Ainda segundo a ANIMEC, a TII adquiriu em 13/02/2001 e 13/03/2001, autorizações para explorar o serviço SMP (bem como o LDN e o LDI) em todo o Brasil – por meio da TIM, e teria impedido a BrT de participar desse certame, através do uso do direito de veto que lhe havia sido assegurado no Acordo de Acionistas. Tendo recebido as mencionadas autorizações, a TII teria tentado obrigar a BrT a realizar a antecipação do cumprimento de metas de universalização de 2003 para 2001, para que a TIM pudesse operar o SMP. Contudo, a BrT se recusou a antecipar o cumprimento de metas, pois não havia adquirido as autorizações para explorar o SMP (o que fez a TII isoladamente).

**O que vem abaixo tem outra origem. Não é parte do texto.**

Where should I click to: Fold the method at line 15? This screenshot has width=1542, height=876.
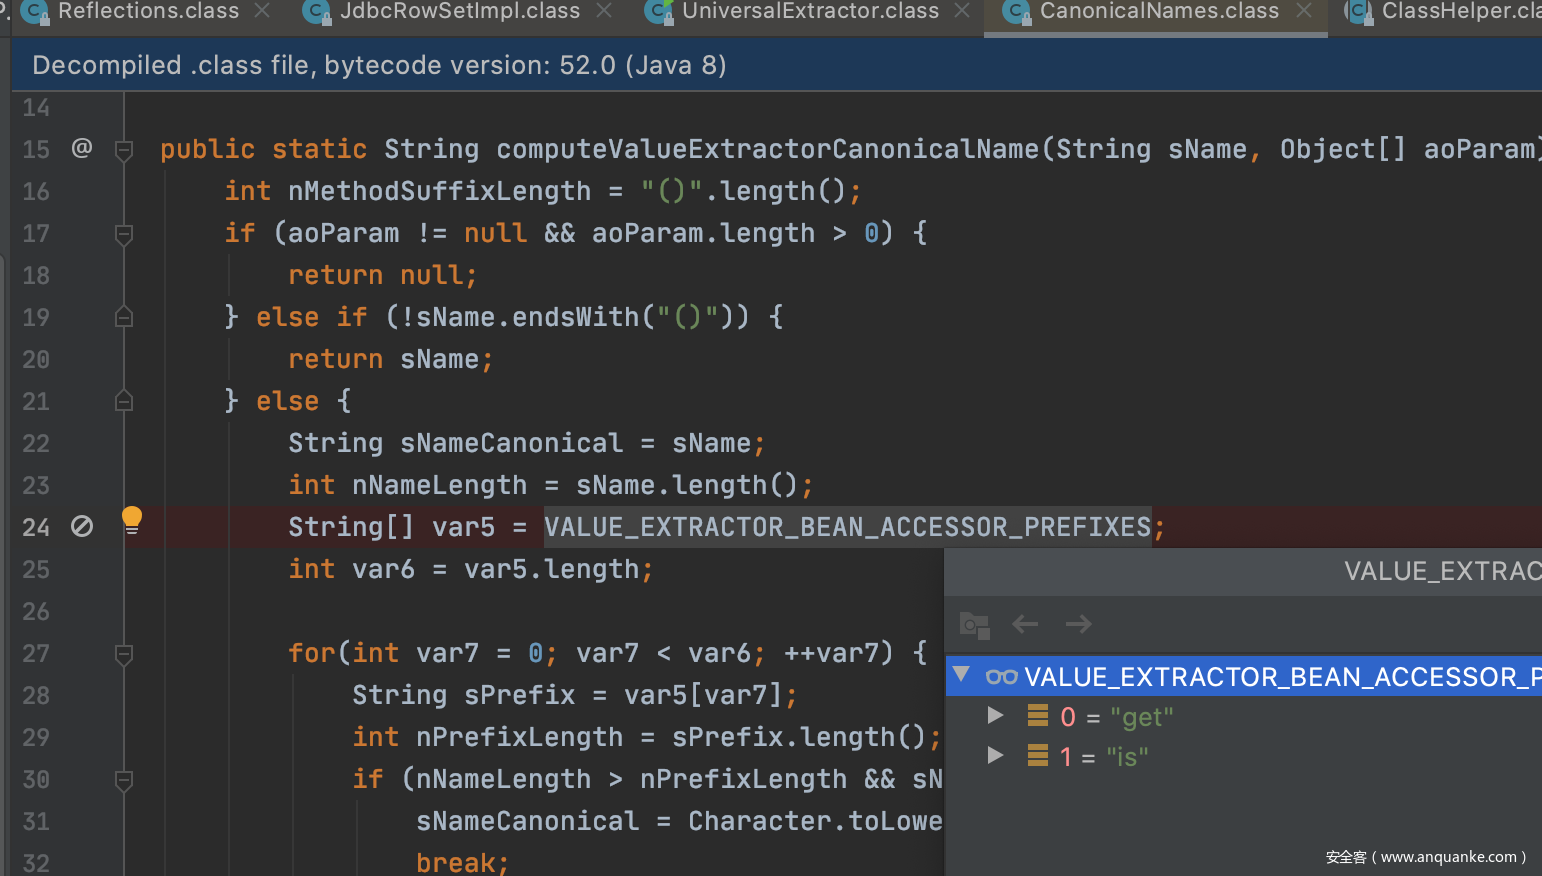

Nesse contexto, viu-se a TII na contingência de deixar o grupo de controle da BrT para que a TIM pudesse imediatamente explorar o SMP. Em vista disso, a TII, a TECHOLD e TIMEPART formalizaram o já mencionado “Aditivo ao Acordo de Acionistas da Solpart”, em 27/08/2002, e a TII retirou-se, assim, da sociedade.

A ANATEL autorizou o ato referente à retirada da TII do grupo de controle da SOLPART, com base no fato de que se mantém inalterado o controle acionário da BrT, detido pela BRASIL TELECOM PARTICIPAÇÕES S.A., e, ainda, inalterado o controle acionário da BRASIL TELECOM PARTICIPAÇÕES S.A., detido pela SOLPART, configurando-se somente a alteração no grupo de controle desta última. Portanto, por não configurar transferência de controle acionário da concessionária BrT, ou de sua controladora, BRASIL TELECOM PARTICIPAÇÕES S.A., a ANATEL não encontrou óbices legais que impedissem a referida operação. Entende a ANATEL, ainda, que tal operação seria “pró-competitiva”, já que resultaria na entrada de mais uma prestadora de serviços de telecomunicações.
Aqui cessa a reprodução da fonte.